Start of DATA IN THIS EXERCISE

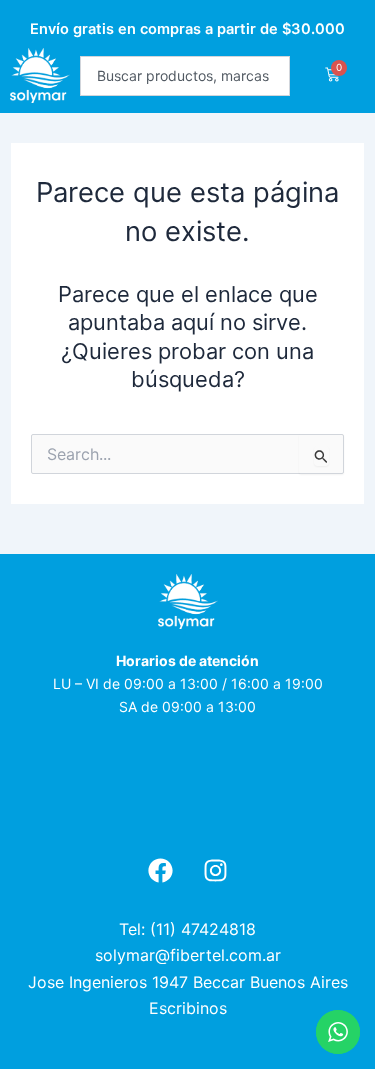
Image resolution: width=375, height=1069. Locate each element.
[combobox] (185, 76)
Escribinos (188, 1008)
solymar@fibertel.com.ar (188, 955)
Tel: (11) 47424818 (187, 929)
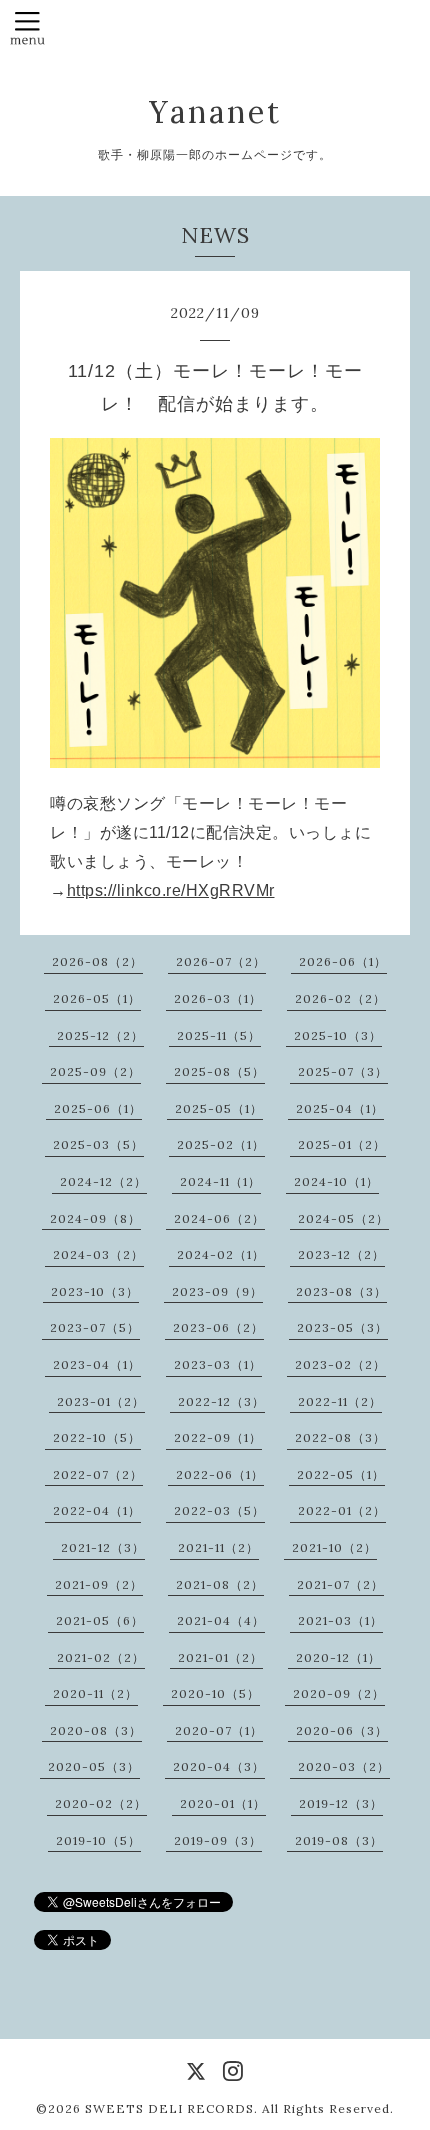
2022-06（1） (220, 1474)
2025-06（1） (98, 1108)
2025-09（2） (95, 1071)
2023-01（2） (101, 1401)
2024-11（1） (220, 1181)
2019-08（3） (339, 1840)
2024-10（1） (336, 1181)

End of DATA IN THIS EXERCISE

* [ACTION ITEM]
Only the wording of the records is wanted: copy it all exactly and omit the pictures.

* [SOLUTION TO THIS TASK]
Image resolution: width=375, height=1069. Locate each element.
[combobox] (185, 76)
Escribinos (188, 1008)
solymar@fibertel.com.ar (188, 955)
Tel: (11) 47424818 (187, 929)
2022-06（1） (220, 1474)
2025-06（1） (98, 1108)
2025-09（2） (95, 1071)
2023-01（2） (101, 1401)
2024-11（1） (220, 1181)
2019-08（3） (339, 1840)
2024-10（1） (336, 1181)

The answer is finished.